Butter Tarts (Half Recipe)
This will still get you 48+ tarts
Servings: 48 tarts
Equipment
- Mini muffin tins.
 
Ingredients
- 1 egg, beaten
 - 1 cup packed brown sugar
 - 1 tablespoon white vinegar (or cider vinegar I've heard)
 - ¾ teaspoon vanilla
 - ¼ cup butter, melted but not too hot
 - ¾ cup raisins
 - 2 sheets Pre-made pie crust (1 box)
 
Instructions
- Preheat oven to 350°F.
 - Grease a mini-muffin pan, 24-count is best.
 - Cut pie pastry with a 2 to 2½ inch round cookie cutter, depending on what fits your mini-muffin tins.
 - Put pastry shells into well-greased miniature muffin tins. (I use a cooking spray, but greasing each spot with shortening might be nice as pie crust is made with shortening.)
 - Mix all ingredients – except the raisins – together.
 - Put 3-5 raisins in each shell, covering the bottom pretty well.

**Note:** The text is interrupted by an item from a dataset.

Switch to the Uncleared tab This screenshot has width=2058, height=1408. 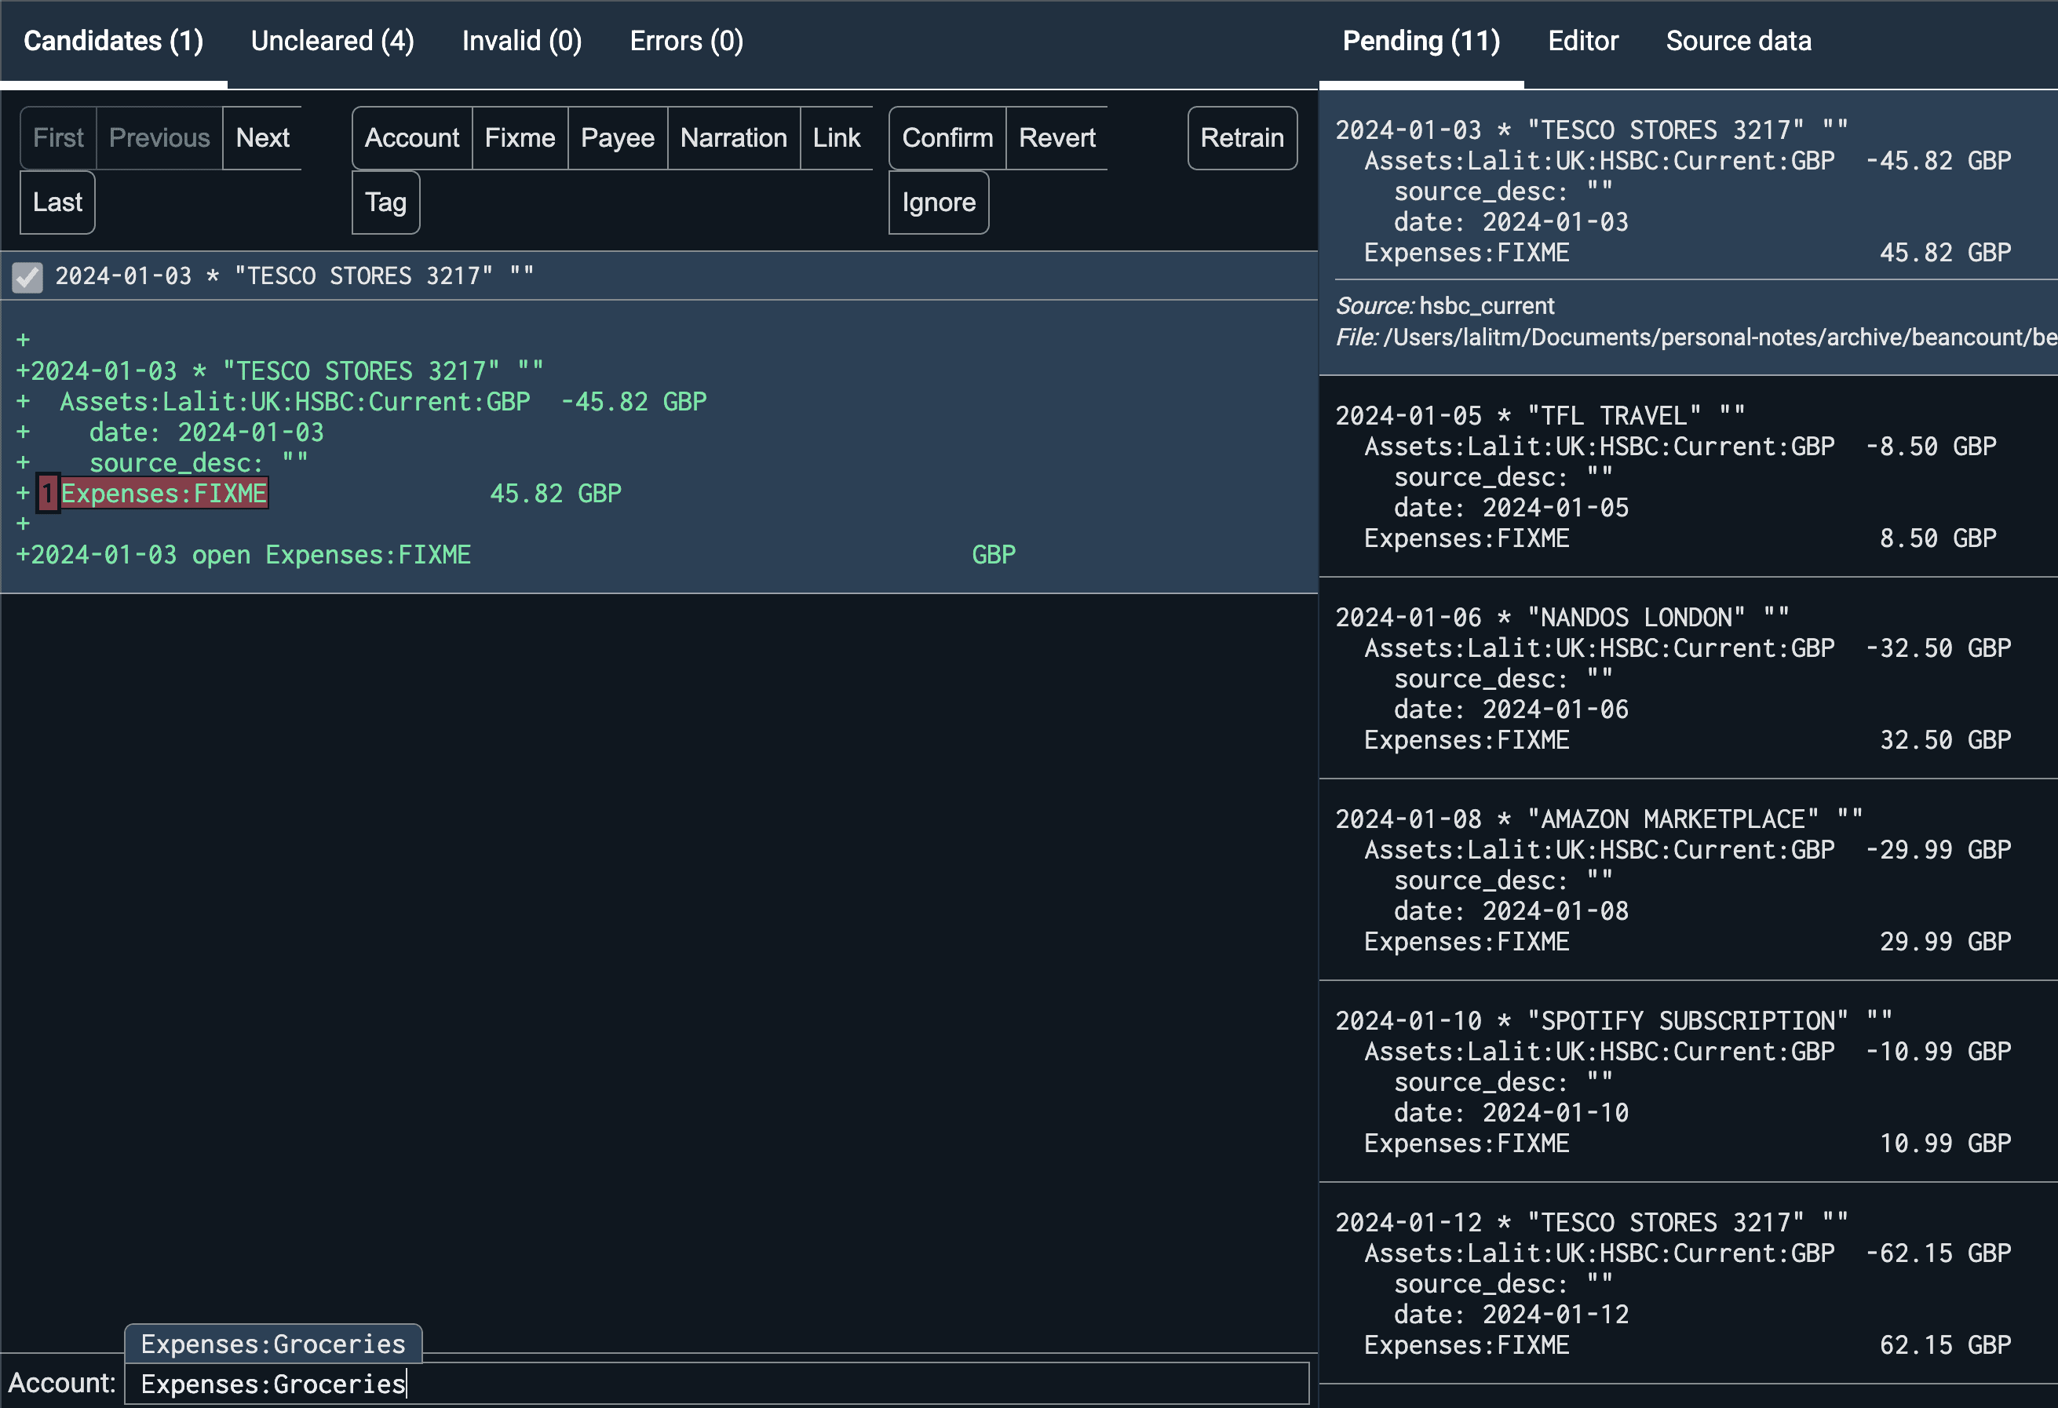[332, 40]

 - Spoon about a teaspoon of mixture into tart shells. Err on not over-full as the mixture will increase in volume when cooked and if the filling bubbles out they kinda spot-weld themselves to the pan and are hard to remove.
 - Bake until shells are golden brown, about 12 minutes; check often.
 - Remove from oven and let cool slightly before removing to a cooling rack. If any filling has bubbled above the shells and spot-welded the tarts to the pan, remove those while still warm.
 - This half-recipe makes probably 2+ pans – 48-58 tarts.